#### Listed records

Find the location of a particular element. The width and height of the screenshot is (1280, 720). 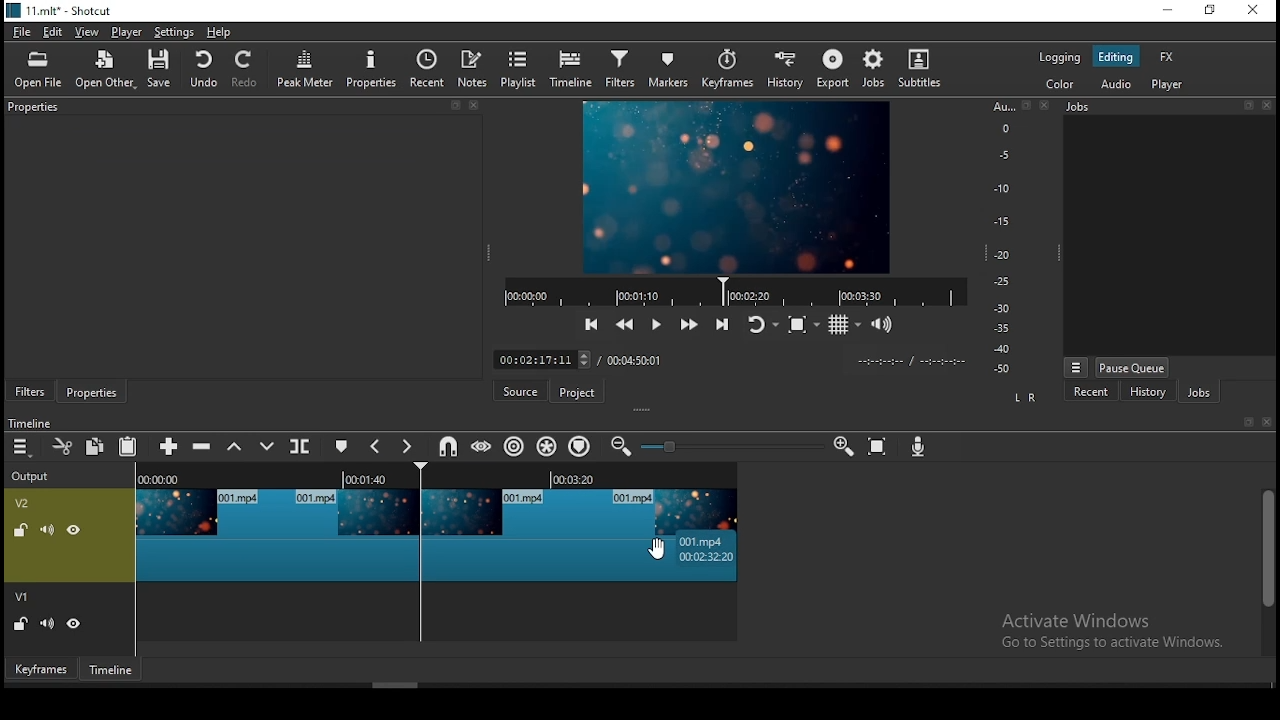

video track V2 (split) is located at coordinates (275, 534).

########
#### Listed records

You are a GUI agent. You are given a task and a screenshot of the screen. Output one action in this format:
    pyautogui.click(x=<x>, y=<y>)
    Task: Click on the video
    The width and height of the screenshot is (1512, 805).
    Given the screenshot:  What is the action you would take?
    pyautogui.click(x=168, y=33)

########

● What you are asked to do
Quote the records from the line with "Find the location" up to and including the line with "video track V2", and leave the pictures out of your answer.

● Expected answer
Find the location of a particular element. The width and height of the screenshot is (1280, 720). 

video track V2 (split) is located at coordinates (275, 534).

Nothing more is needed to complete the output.